Esta es nuestra verdadera aportación al mundo que se hace. Démosle la oportunidad de la vida a quienes no tienen el poder de la muerte. En 1954, cuando yo tenía 25 años, apareció mi primer libro: un delgado volumen de cuentos, publicado gracias a la generosidad editorial de Juan José Arreola, y que se agotó durante la feria del libro celebrada aquel año alrededor del monumento de la revolución de una ciudad que aún podía recorrerse a pie para abarcar, en escasas cuadras, el centro de la famosa México, el asiento, no sólo "Gobierno ilustre, religión y Estado", sino también "letras, virtudes, variedad de oficios/regalos, ocasiones de contento".
El librito se agotó. La tirada era sólo de 500 ejemplares, pero yo me sentí muy orgulloso.
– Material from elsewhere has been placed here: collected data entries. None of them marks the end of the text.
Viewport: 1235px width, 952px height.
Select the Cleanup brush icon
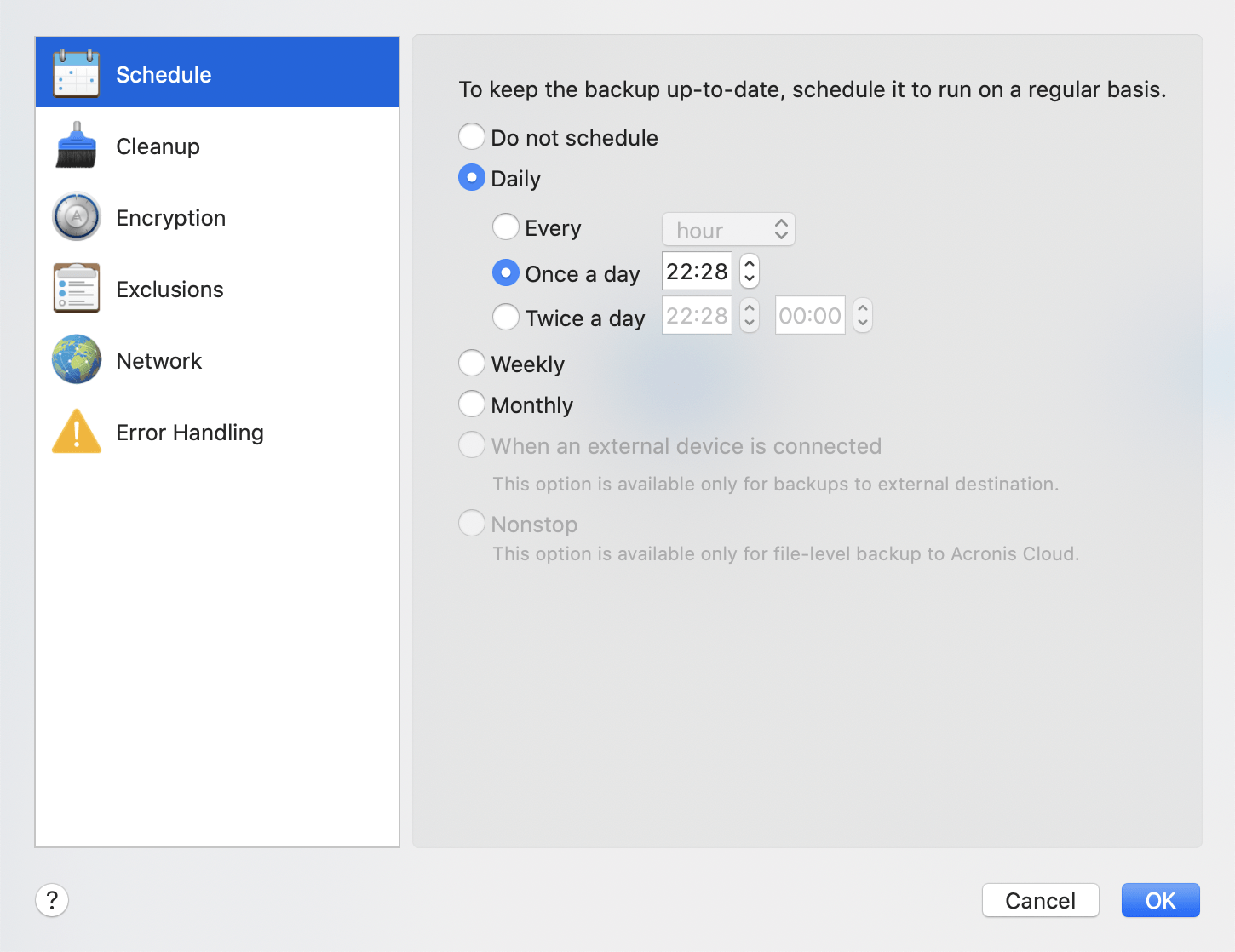(76, 145)
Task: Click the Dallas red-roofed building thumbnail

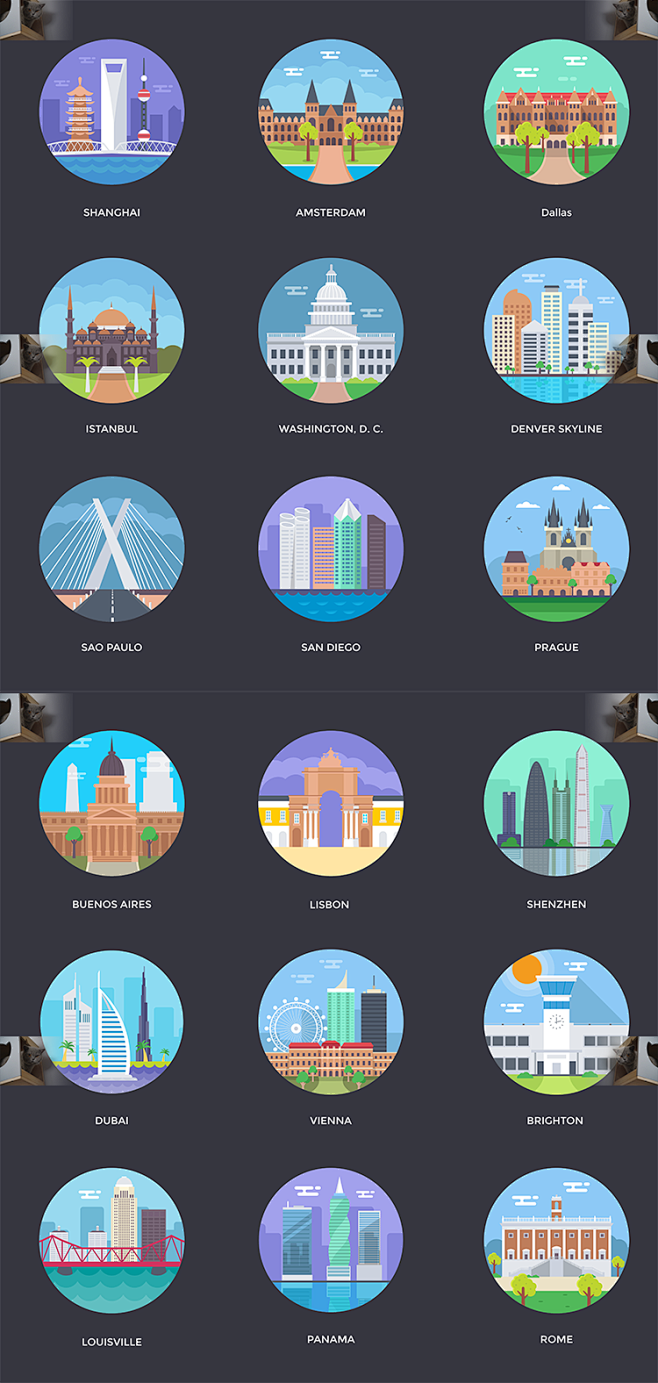Action: coord(556,112)
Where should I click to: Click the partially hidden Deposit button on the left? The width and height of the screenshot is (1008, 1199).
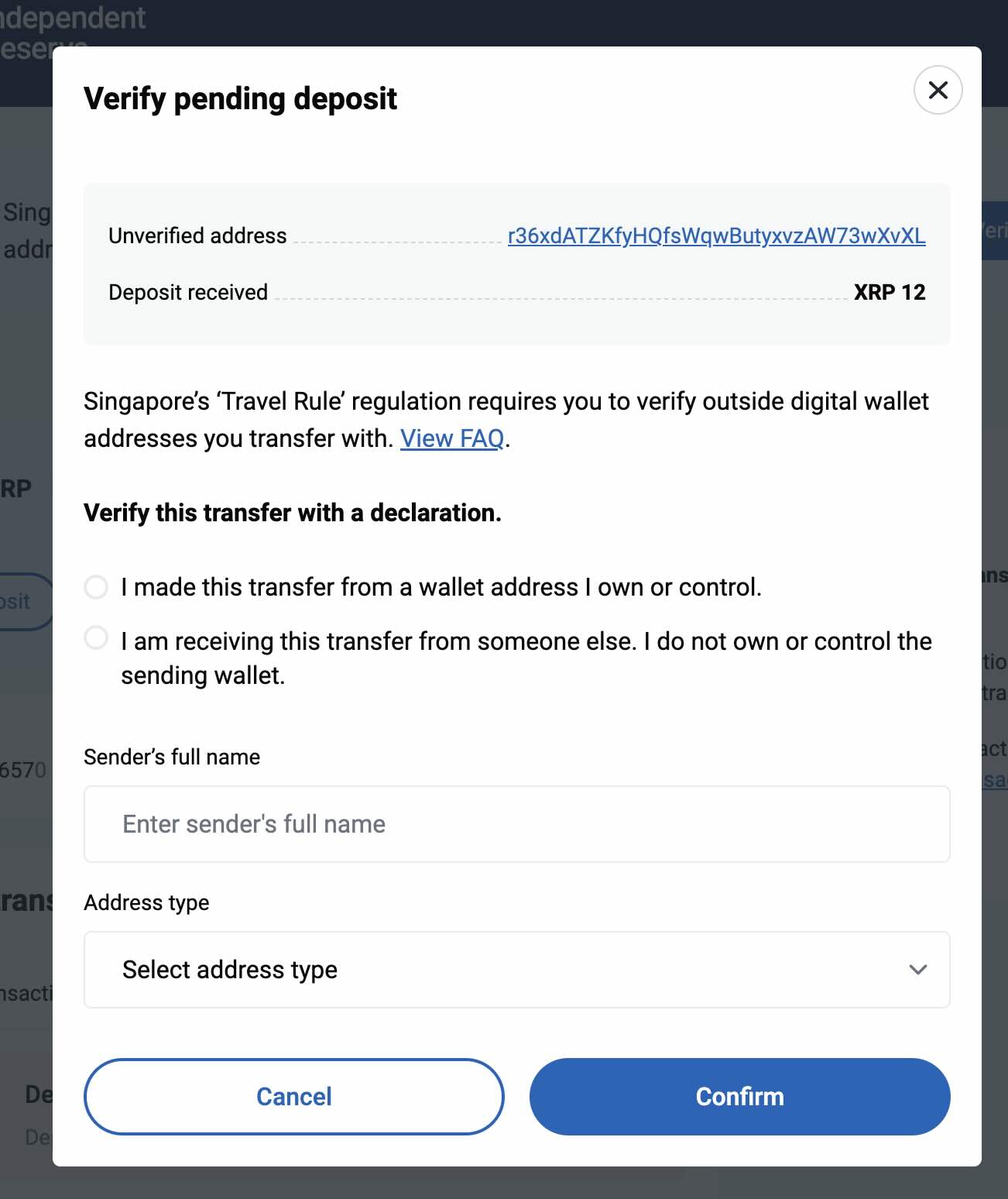click(x=23, y=602)
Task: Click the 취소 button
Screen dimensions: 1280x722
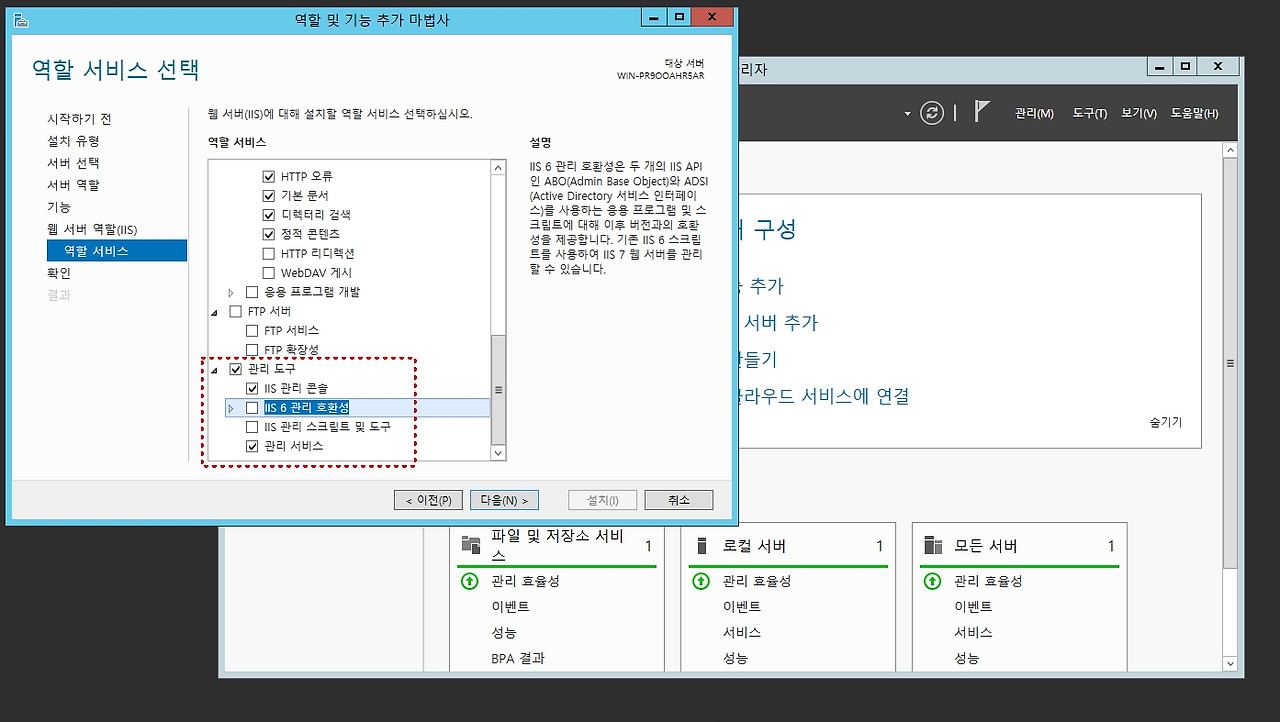Action: pyautogui.click(x=678, y=500)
Hubo algunas polémicas en la Prensa -consabidas querellas entre artepurismo y arte comprometido-, y mi viejo maestro Manuel Pedroso me interpeló:" -Insensato. No te vayas a creer escritor gracias a tu pequeño éxito. Insensato, no te vayas a dormir en tus laureles". Treinta años y 20 libros después, le doy la razón a don Manuel: este premio a mi placer, a mi respiración, a mi tradición, debe serlo también para un aprendizaje que no terminará nunca.